**WHAT THIS TASK INVOLVES**
Nothing but the text of the records should come back; copy it exactly and leave the pictures out.

**DATA SHOWN**
□ □ □ □ □

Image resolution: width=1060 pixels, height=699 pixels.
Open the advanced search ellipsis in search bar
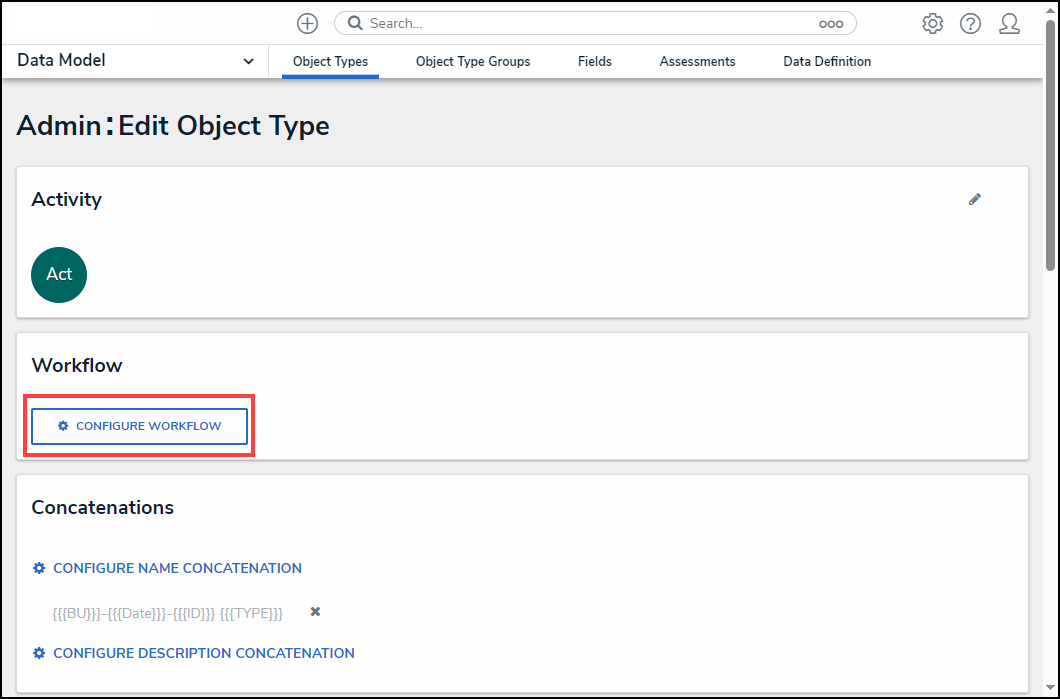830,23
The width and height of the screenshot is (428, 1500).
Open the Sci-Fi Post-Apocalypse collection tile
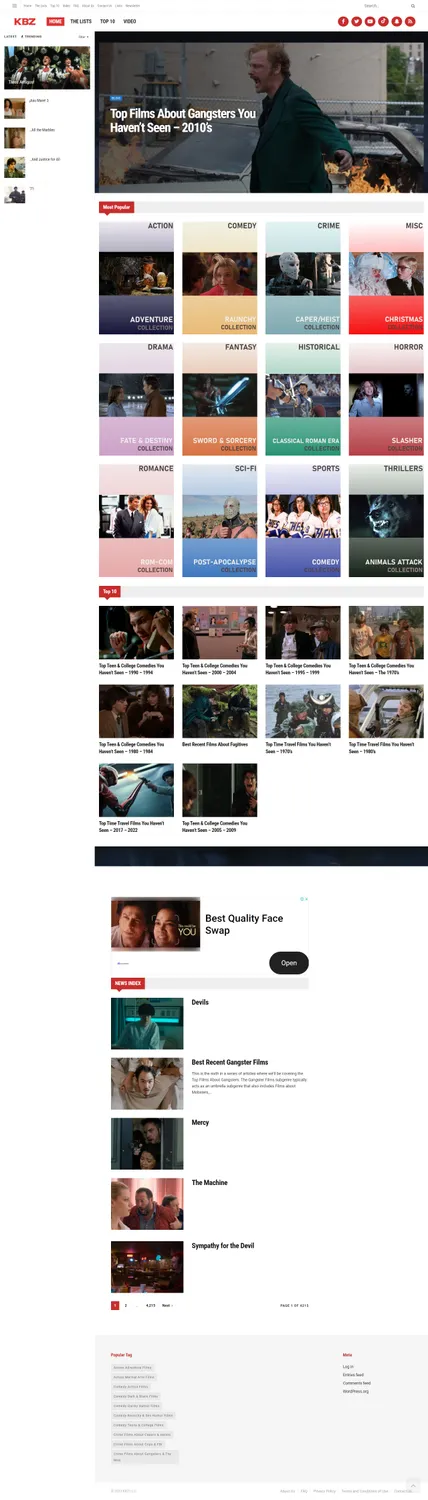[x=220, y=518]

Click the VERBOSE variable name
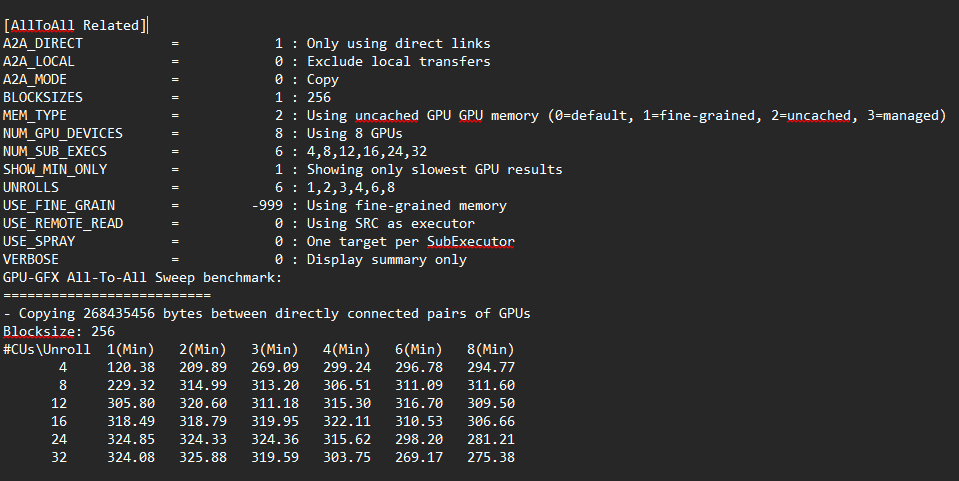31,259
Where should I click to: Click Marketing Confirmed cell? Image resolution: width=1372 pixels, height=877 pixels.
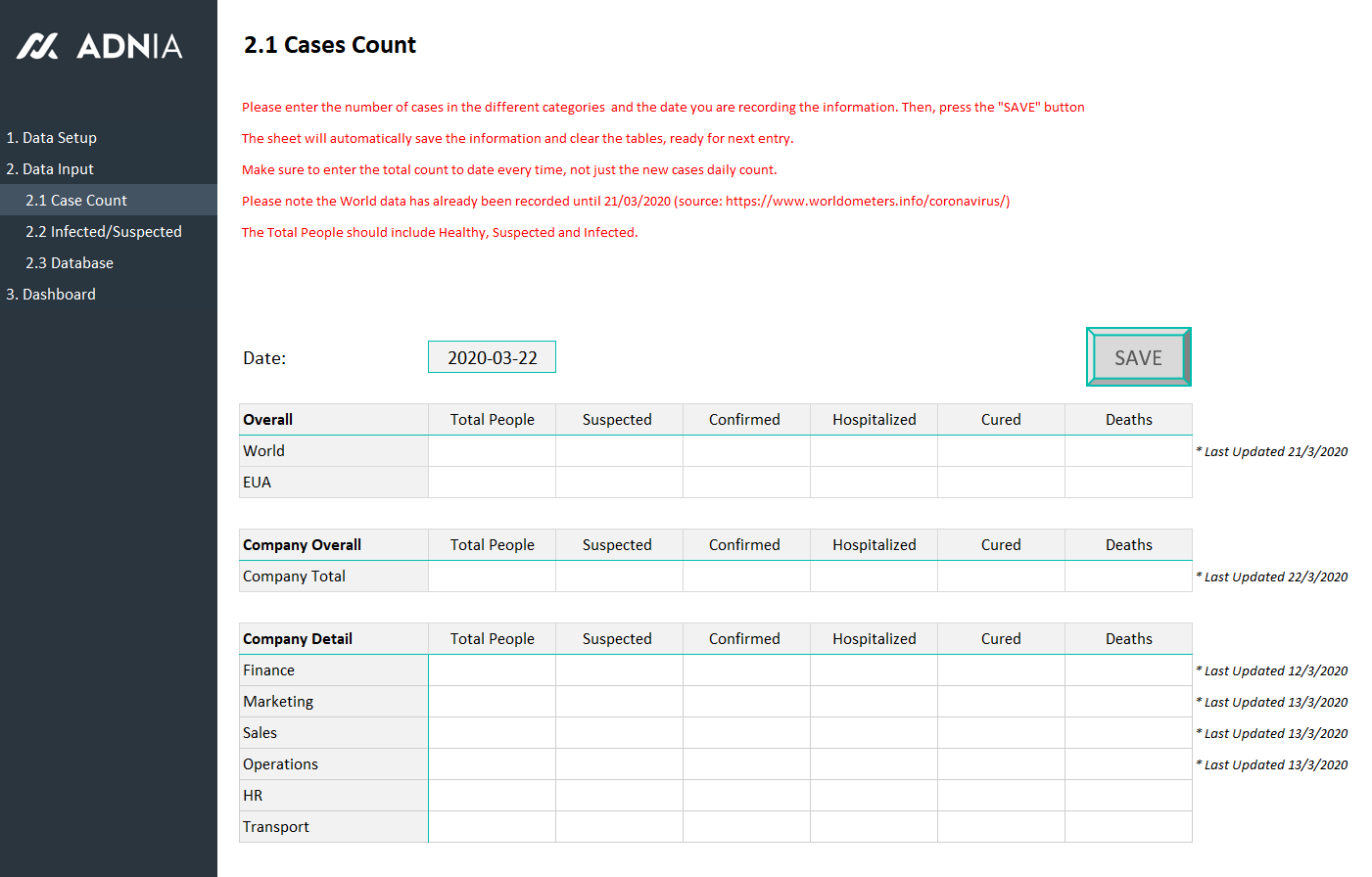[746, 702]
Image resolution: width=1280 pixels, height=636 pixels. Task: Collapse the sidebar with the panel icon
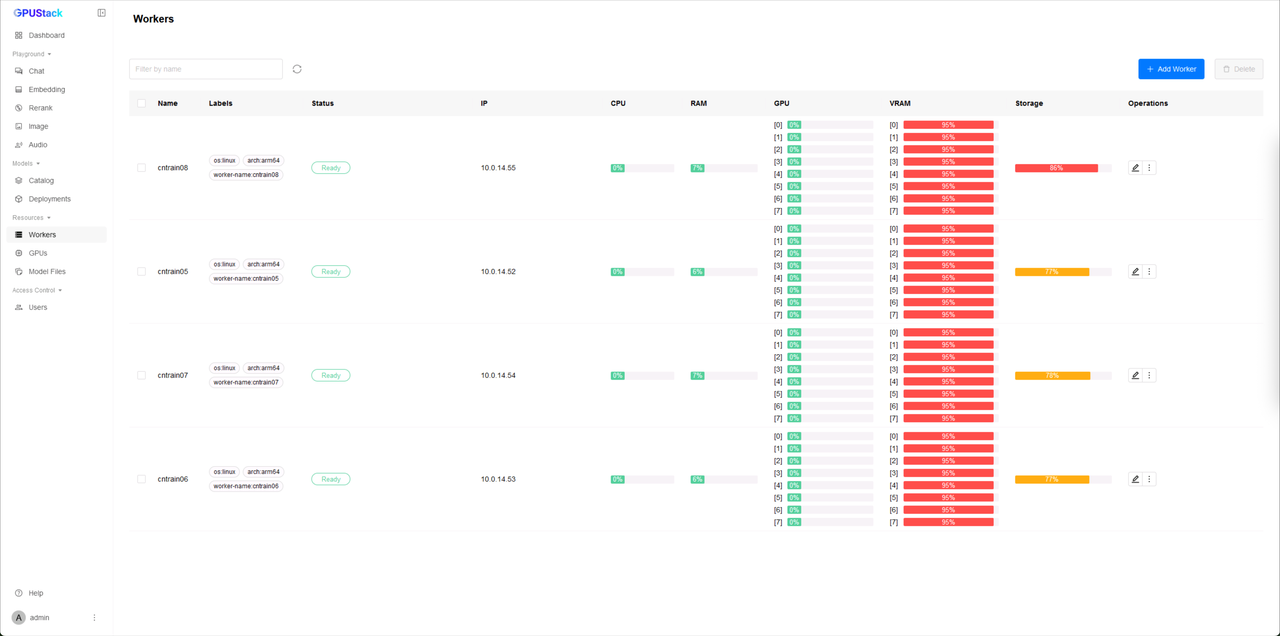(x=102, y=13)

□ □ □ □ □

**ANSWER TO THIS EXERCISE**
Image resolution: width=1060 pixels, height=699 pixels.
Open the advanced search ellipsis in search bar
830,23
The width and height of the screenshot is (428, 1500).
Open the Sci-Fi Post-Apocalypse collection tile
[x=220, y=518]

Click the VERBOSE variable name
31,259
Where should I click to: Click Marketing Confirmed cell? Image resolution: width=1372 pixels, height=877 pixels.
[746, 702]
Image resolution: width=1280 pixels, height=636 pixels. Task: Collapse the sidebar with the panel icon
(x=102, y=13)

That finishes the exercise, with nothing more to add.